Now, as a final step, let’s add the clinlp_context_algorithm component to the pipeline, which implements the Context Algorithm. For each matched entity, it can detect qualifiers, such as Presence, Temporality and Experiencer, based on triggers like ‘geen’, ‘uitgesloten’, etc.
nlp.add_pipe("clinlp_context_algorithm", config={"phrase_matcher_attr": "NORM"})
We again configure it to match on the NORM attribute, set by the clinlp_normalizer.

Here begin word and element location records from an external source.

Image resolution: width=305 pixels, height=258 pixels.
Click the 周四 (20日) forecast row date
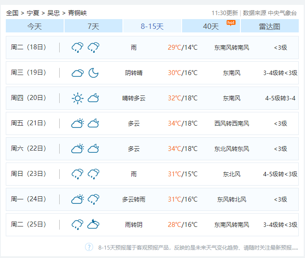pos(28,98)
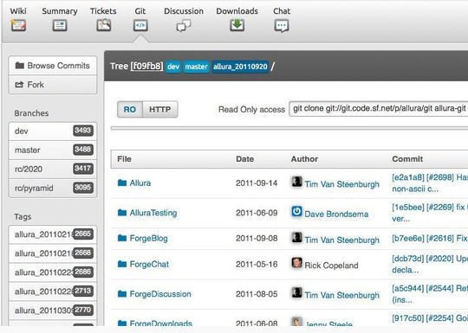Click the allura_20110920 tag label
The width and height of the screenshot is (468, 333).
click(x=240, y=67)
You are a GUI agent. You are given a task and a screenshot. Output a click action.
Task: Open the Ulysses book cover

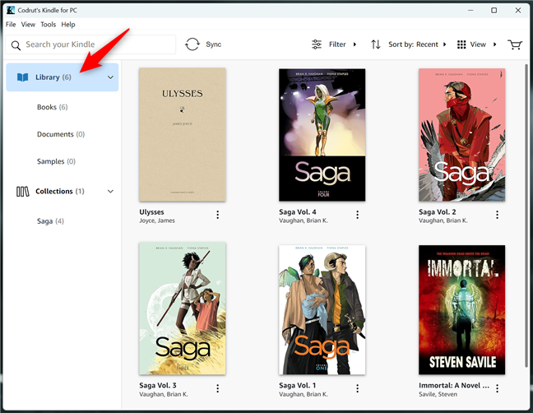(x=182, y=135)
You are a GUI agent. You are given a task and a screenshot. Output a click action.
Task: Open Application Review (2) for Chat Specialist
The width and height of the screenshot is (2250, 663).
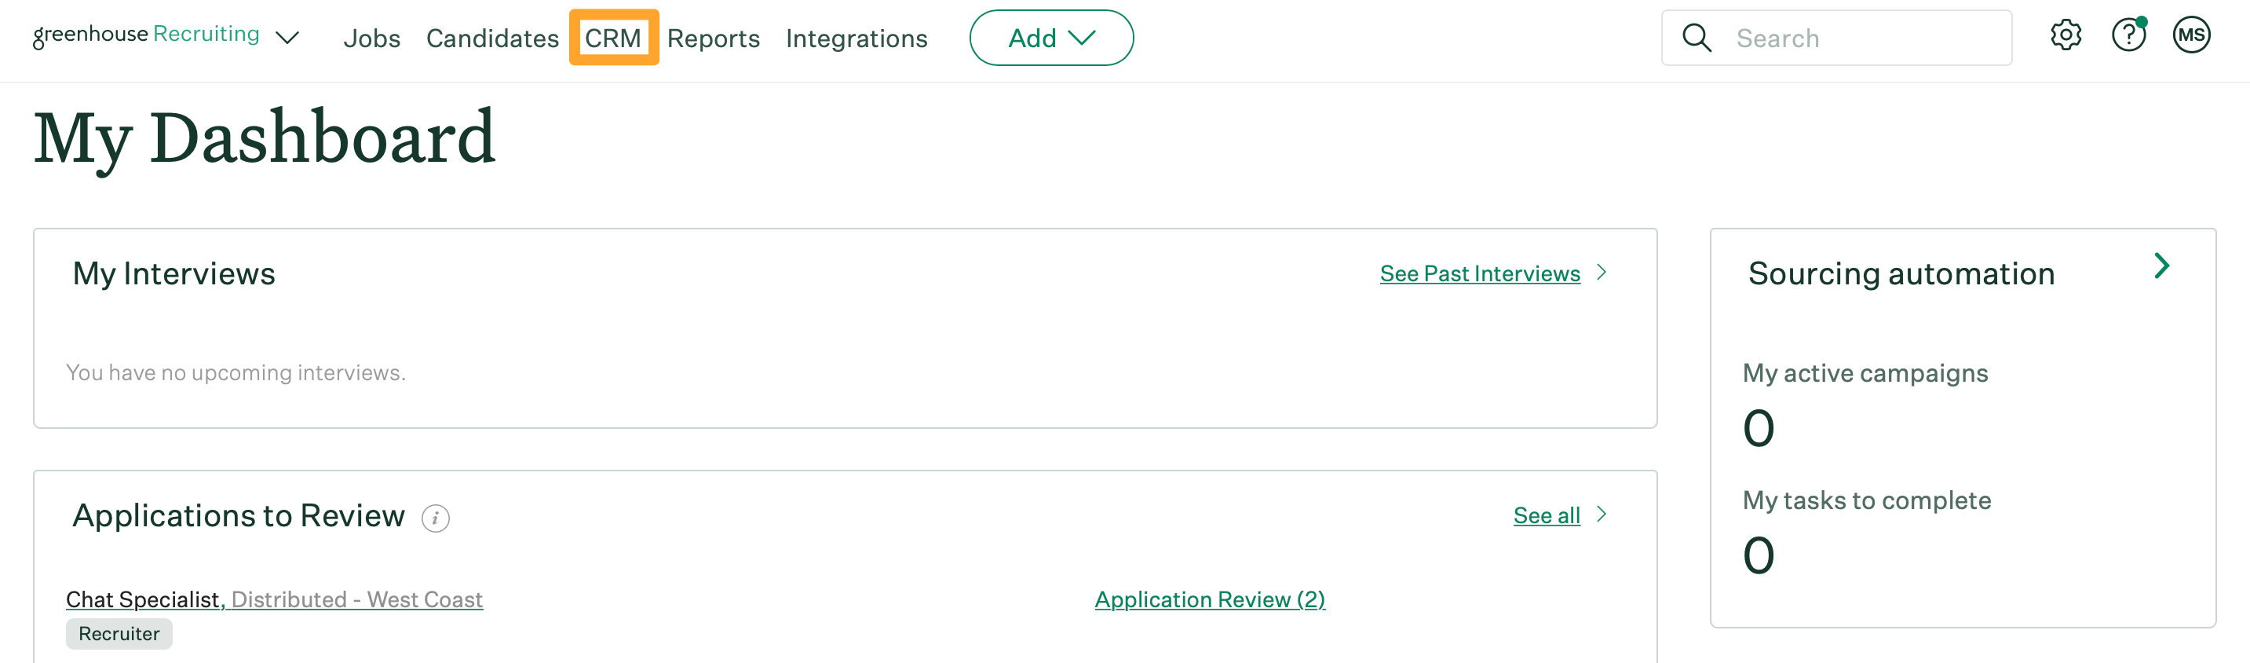tap(1210, 599)
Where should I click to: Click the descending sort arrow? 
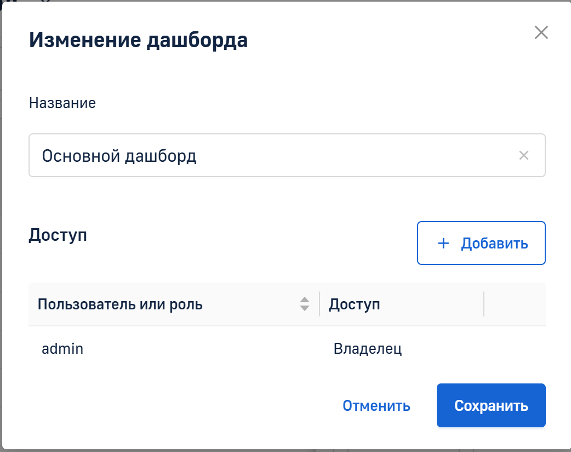(x=305, y=308)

If we now process the same text, we can see that the Context Algorithm has added some additional information to the entities:
doc = nlp(text)
for ent in doc.spans['ents']:
print(ent.text, ent._.qualifiers)
> 'Preterme' set()
> '<p3' set()
> 'bd enigszins verlaagd' set()
> 'hypotensie' {'Experiencer.Family'}
> 'veneus infarkt' {'Presence.Absent'}
> 'partus prematurus' set()
> 'VI' {'Temporality.Future'}
In the above example, for readability all default qualifier values (Presence.Present, Temporality.Current, Experiencer.Patient) have been omitted. You can see that three out of seven entities have correctly been qualified, either as Absent, related to Family, or potentially occurring in the Future. Of course, your specific use case determines how the output of this pipeline will further be handled.
Conclusion¶
In this guide, we have shown how to create a blank model, add components to it, and process a piece of text. It also shows how to configure individual components and organize them in a specific information extraction pipeline. Note that there are more components available than shown in this example, you can find them on the Components page. By now you understand the basics, and are ready to further explore everything clinlp can offer!